Look through the data below for the string "computer", and copy every line where it turns up.

• • • • • • •

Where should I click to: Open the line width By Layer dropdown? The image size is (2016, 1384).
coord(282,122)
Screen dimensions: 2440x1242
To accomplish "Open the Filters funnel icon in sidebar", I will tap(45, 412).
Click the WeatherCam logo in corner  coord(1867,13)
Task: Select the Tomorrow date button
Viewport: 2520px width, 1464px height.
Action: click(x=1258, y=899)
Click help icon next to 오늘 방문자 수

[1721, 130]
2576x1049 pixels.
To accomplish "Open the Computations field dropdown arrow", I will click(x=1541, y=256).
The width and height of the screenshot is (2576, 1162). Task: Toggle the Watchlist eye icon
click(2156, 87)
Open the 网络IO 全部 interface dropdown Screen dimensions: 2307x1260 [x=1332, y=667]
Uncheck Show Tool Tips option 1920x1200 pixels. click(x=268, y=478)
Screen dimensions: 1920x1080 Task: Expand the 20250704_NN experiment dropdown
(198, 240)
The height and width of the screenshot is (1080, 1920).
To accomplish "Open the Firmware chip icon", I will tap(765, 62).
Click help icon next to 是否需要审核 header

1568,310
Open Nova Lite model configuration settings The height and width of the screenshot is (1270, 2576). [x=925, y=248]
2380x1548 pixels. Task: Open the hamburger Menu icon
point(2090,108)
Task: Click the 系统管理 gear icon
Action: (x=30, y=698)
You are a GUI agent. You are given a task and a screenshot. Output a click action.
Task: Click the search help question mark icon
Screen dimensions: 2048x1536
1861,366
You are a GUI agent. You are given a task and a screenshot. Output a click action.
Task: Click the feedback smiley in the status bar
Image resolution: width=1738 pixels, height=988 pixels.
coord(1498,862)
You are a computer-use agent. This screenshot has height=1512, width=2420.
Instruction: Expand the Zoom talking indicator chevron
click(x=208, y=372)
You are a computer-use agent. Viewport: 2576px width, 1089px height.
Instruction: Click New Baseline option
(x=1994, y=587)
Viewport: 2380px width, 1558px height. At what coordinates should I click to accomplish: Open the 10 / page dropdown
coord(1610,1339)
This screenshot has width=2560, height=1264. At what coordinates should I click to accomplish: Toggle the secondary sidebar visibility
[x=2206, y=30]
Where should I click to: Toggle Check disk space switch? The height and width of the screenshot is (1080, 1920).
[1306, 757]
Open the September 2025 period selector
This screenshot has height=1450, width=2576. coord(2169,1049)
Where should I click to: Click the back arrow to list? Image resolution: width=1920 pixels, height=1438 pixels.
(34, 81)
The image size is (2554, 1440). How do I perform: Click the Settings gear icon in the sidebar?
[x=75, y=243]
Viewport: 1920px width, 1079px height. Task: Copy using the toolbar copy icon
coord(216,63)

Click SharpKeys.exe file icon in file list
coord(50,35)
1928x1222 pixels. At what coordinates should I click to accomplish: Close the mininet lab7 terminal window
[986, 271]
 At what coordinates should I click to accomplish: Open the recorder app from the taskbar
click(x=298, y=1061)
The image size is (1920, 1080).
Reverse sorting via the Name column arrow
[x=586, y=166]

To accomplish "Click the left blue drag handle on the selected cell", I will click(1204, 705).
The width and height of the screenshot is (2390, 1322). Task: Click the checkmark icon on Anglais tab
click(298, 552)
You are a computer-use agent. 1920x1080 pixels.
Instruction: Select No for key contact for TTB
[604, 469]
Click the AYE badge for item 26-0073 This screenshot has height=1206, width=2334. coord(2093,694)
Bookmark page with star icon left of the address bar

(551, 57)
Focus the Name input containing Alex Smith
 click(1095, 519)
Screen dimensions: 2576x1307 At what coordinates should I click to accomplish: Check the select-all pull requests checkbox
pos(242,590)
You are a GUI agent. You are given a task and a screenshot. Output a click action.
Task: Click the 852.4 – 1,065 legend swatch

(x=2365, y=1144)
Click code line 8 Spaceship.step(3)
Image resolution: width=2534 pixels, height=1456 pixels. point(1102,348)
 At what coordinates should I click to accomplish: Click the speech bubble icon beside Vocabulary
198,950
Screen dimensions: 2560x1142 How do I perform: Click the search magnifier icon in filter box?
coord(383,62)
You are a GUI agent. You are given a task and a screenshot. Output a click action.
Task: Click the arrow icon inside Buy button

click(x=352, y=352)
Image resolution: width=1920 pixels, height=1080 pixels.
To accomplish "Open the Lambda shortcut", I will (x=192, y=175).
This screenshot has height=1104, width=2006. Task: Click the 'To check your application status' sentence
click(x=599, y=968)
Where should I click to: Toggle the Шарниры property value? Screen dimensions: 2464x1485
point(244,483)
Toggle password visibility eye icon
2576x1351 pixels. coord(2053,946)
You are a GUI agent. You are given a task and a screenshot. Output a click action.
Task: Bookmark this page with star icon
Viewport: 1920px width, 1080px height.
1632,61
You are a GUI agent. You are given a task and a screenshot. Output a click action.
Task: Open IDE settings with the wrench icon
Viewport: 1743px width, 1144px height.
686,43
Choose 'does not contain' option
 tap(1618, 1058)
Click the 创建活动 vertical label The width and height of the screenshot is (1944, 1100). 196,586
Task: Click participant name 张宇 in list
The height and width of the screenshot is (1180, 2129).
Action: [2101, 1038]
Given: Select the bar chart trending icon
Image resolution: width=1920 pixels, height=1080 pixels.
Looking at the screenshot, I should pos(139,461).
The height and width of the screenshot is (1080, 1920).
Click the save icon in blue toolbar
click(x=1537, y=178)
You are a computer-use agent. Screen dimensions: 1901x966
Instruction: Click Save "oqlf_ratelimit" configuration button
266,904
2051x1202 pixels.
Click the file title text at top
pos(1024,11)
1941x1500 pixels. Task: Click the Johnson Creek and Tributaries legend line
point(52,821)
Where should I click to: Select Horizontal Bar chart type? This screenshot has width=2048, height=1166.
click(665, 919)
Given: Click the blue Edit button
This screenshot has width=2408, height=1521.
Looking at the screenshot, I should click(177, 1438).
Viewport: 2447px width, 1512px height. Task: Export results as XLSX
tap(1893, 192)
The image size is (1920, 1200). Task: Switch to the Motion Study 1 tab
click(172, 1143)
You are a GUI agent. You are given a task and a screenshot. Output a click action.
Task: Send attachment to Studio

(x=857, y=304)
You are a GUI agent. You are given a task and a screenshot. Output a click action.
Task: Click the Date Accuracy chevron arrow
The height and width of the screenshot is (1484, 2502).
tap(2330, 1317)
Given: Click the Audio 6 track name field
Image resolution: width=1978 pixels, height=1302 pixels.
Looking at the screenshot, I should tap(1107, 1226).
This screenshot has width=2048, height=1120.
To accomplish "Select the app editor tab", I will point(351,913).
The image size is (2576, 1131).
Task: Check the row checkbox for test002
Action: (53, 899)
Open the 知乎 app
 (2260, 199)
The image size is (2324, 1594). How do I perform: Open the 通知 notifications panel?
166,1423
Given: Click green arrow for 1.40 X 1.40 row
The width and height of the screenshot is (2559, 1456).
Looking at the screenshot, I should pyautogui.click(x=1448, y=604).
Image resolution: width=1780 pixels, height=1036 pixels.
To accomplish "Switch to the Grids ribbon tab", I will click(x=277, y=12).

• • • • • • •

Answer space -
You are a computer-use agent. This screenshot has height=1512, width=2420.
You are a computer-use agent. Viewport: 2576px width, 1089px height.
You are a computer-use agent. 1920x1080 pixels.
You are a computer-use agent. Screen dimensions: 1901x966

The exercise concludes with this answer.